• _EXCERPTED RECORDS_
^^^^^^^^^^^^^^^^
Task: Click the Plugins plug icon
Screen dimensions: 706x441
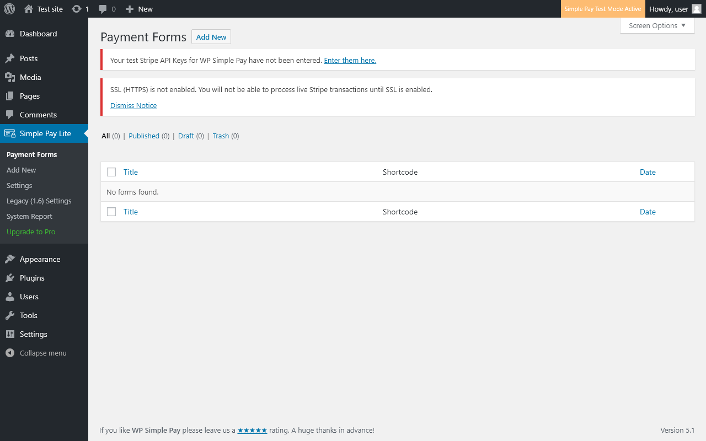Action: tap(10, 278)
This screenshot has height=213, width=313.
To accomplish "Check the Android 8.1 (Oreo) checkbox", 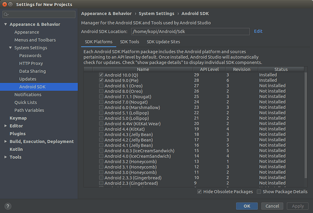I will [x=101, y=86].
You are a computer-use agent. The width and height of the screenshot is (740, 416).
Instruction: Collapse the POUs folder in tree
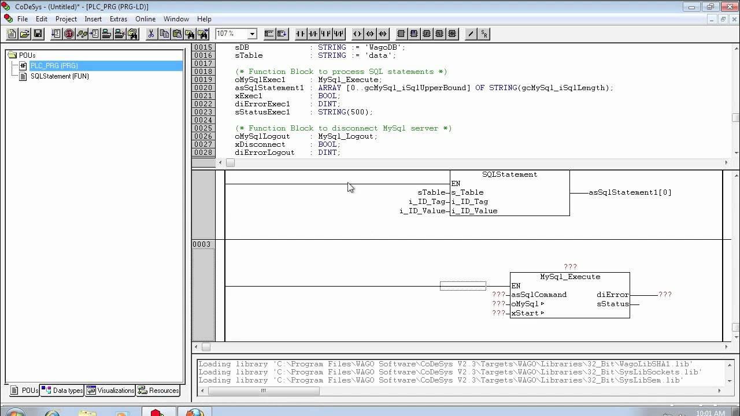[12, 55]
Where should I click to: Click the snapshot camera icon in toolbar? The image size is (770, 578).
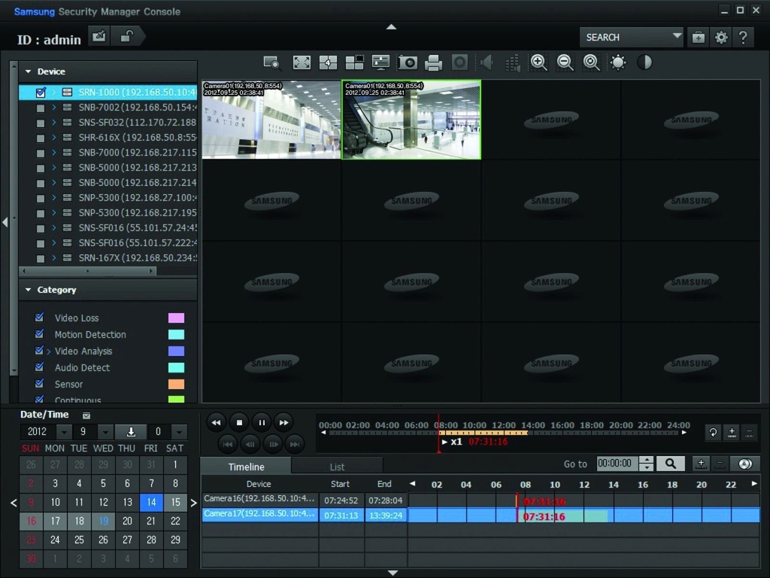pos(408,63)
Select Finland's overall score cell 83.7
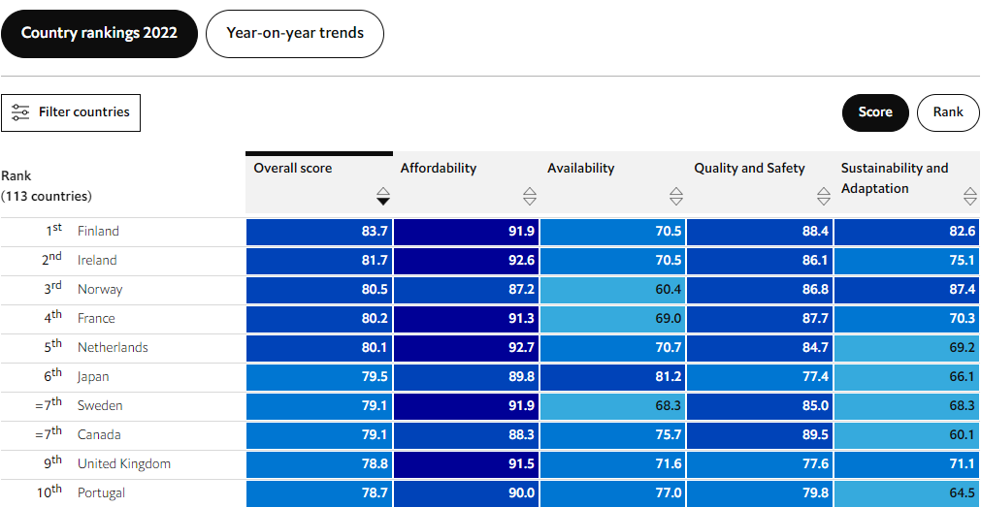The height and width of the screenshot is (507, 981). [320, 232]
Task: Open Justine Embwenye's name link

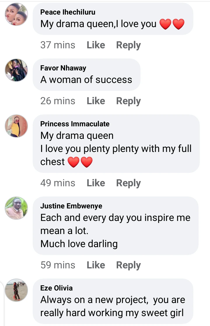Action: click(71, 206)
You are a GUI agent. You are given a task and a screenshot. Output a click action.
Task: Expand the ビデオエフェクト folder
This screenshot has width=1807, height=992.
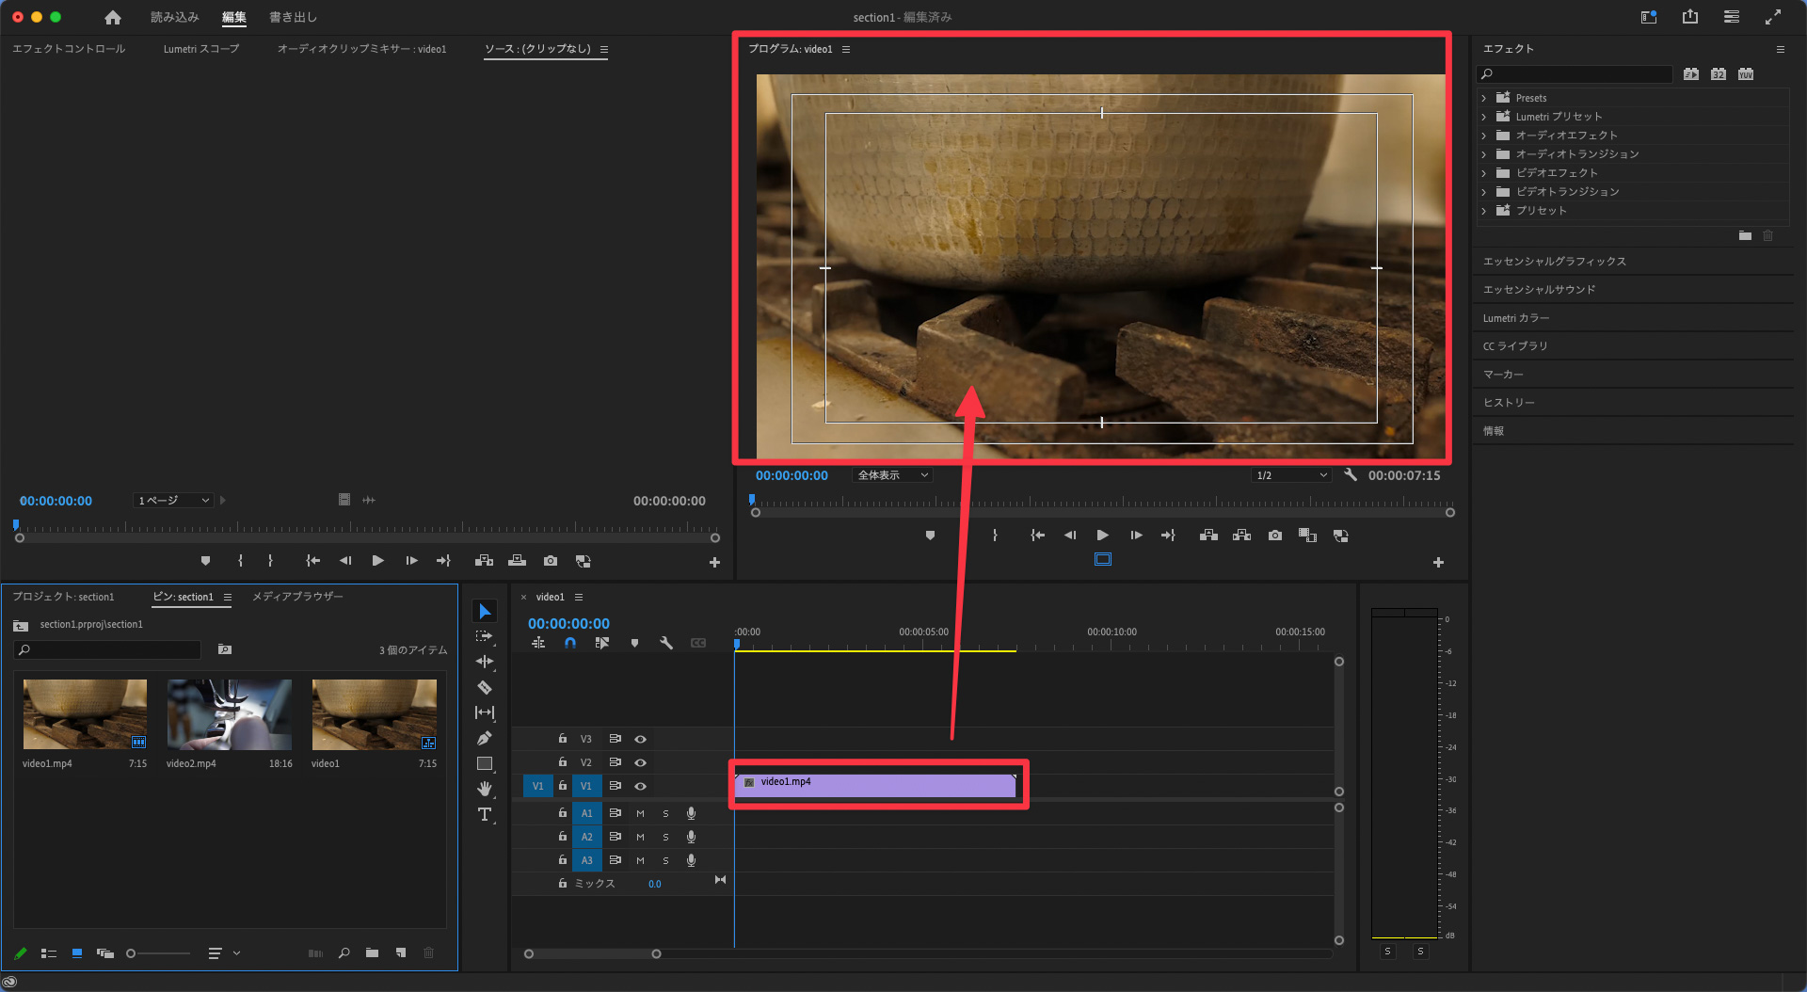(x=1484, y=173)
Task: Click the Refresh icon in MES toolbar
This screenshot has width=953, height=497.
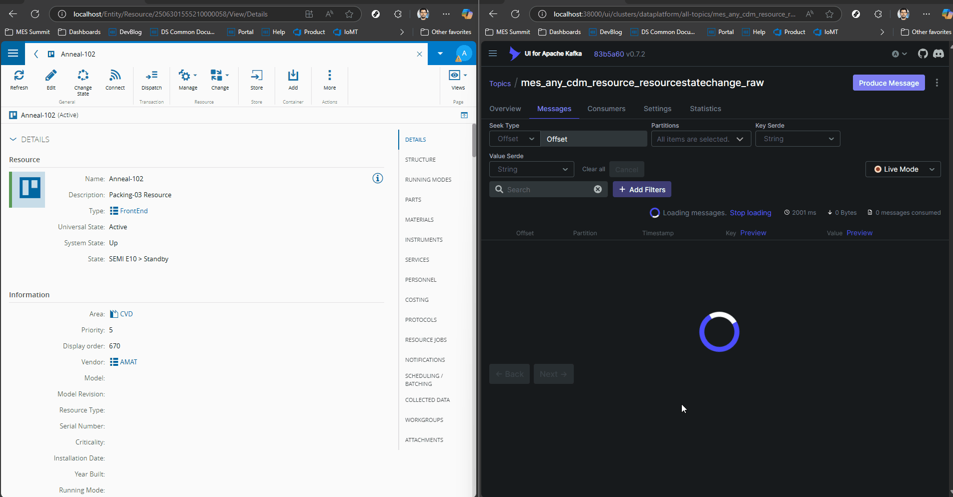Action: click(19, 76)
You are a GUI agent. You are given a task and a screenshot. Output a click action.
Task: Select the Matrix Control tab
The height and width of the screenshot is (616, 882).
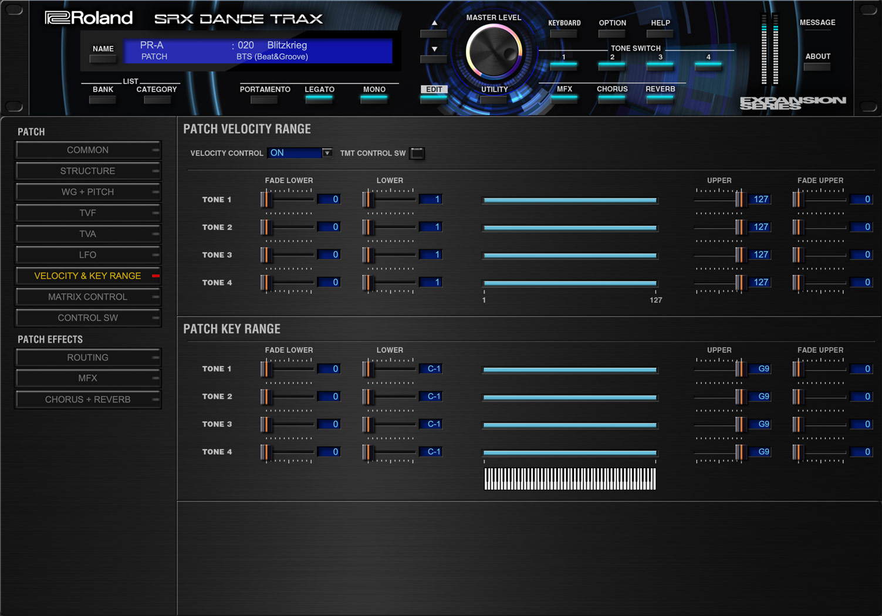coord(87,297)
^^^^^^^^^^^^^^^^
• _WHAT NEEDS TO BE DONE_
After locating the line with "This screenshot has width=953, height=497.", transcribe it and the rest of the data above exactly as written, without any picture.

• _EXPECTED ANSWER_
This screenshot has width=953, height=497.
Action: click(19, 76)
You are a GUI agent. You are given a task and a screenshot. Output a click action.
Task: Select the Matrix Control tab
The height and width of the screenshot is (616, 882).
coord(87,297)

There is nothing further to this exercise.